**WHAT THE TASK REQUIRES:**
Begin at the line containing "Task: Click the Delete red X icon" and restate it and each line after it exactly, up to and including the last line below. Leave pictures out.

**Stored items from a collection:**
+ + + + + + +

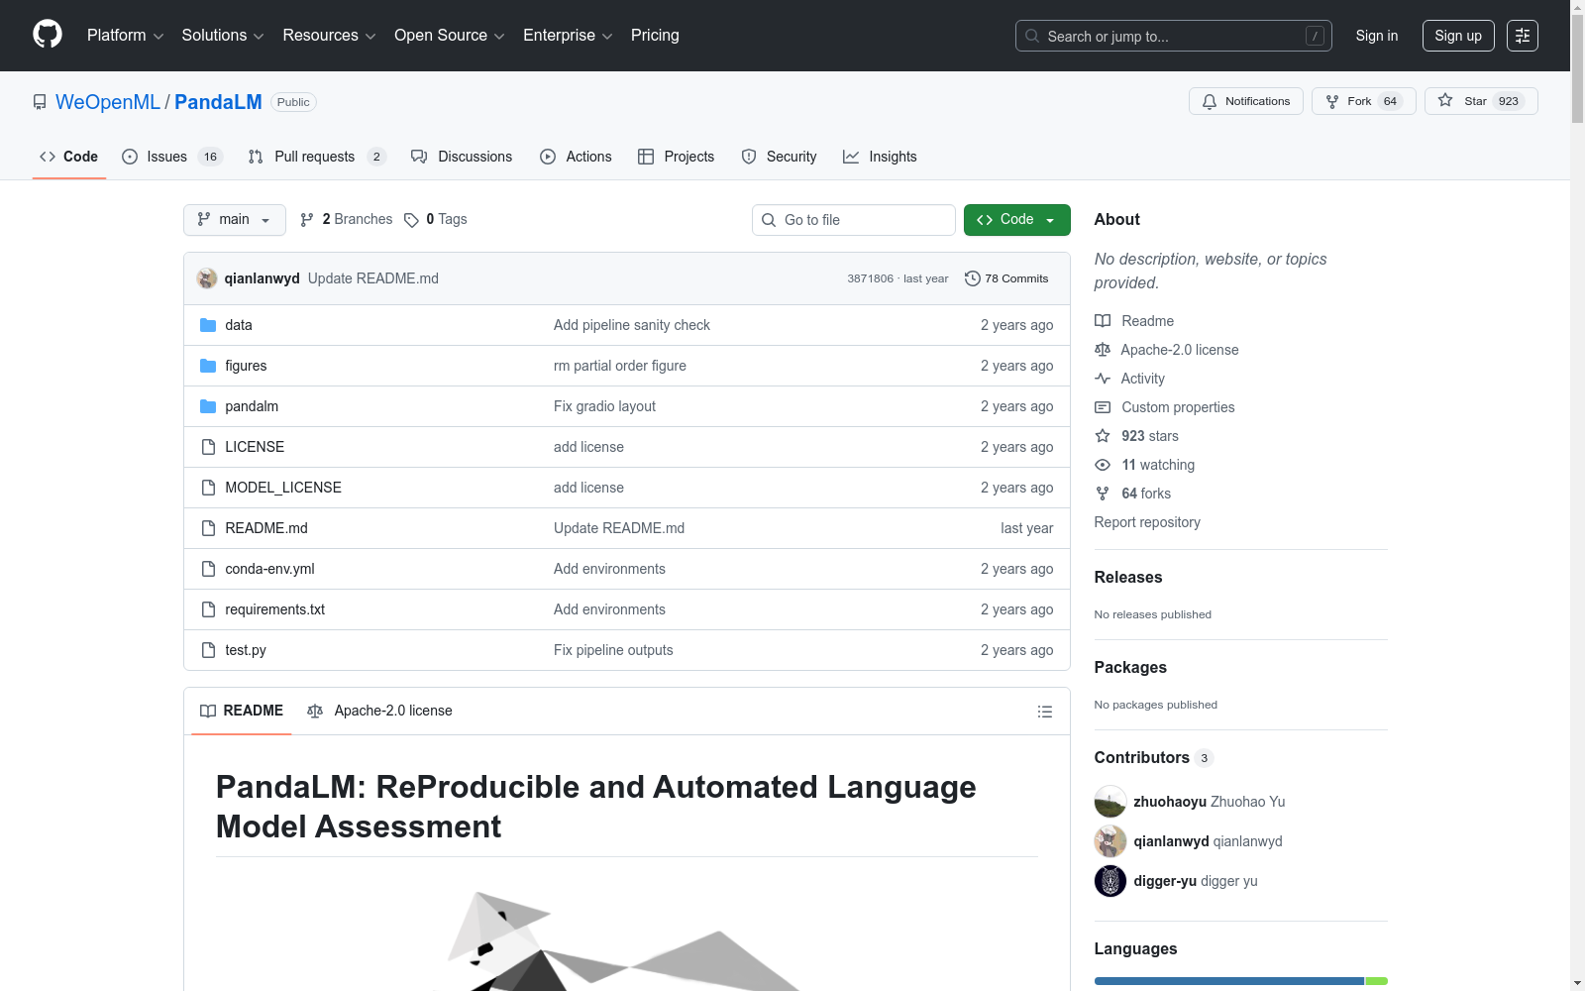The height and width of the screenshot is (991, 1585).
Task: Open Notifications for this repository
Action: [x=1245, y=101]
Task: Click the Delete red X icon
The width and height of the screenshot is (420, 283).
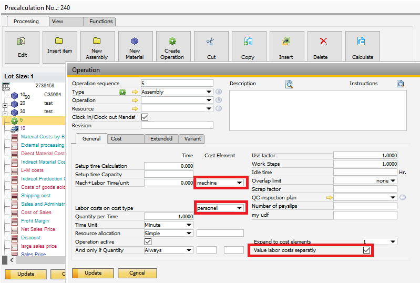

+ + + + + + +

**OUTPUT OF THE TASK:**
Task: Click the Delete red X icon
The width and height of the screenshot is (420, 283).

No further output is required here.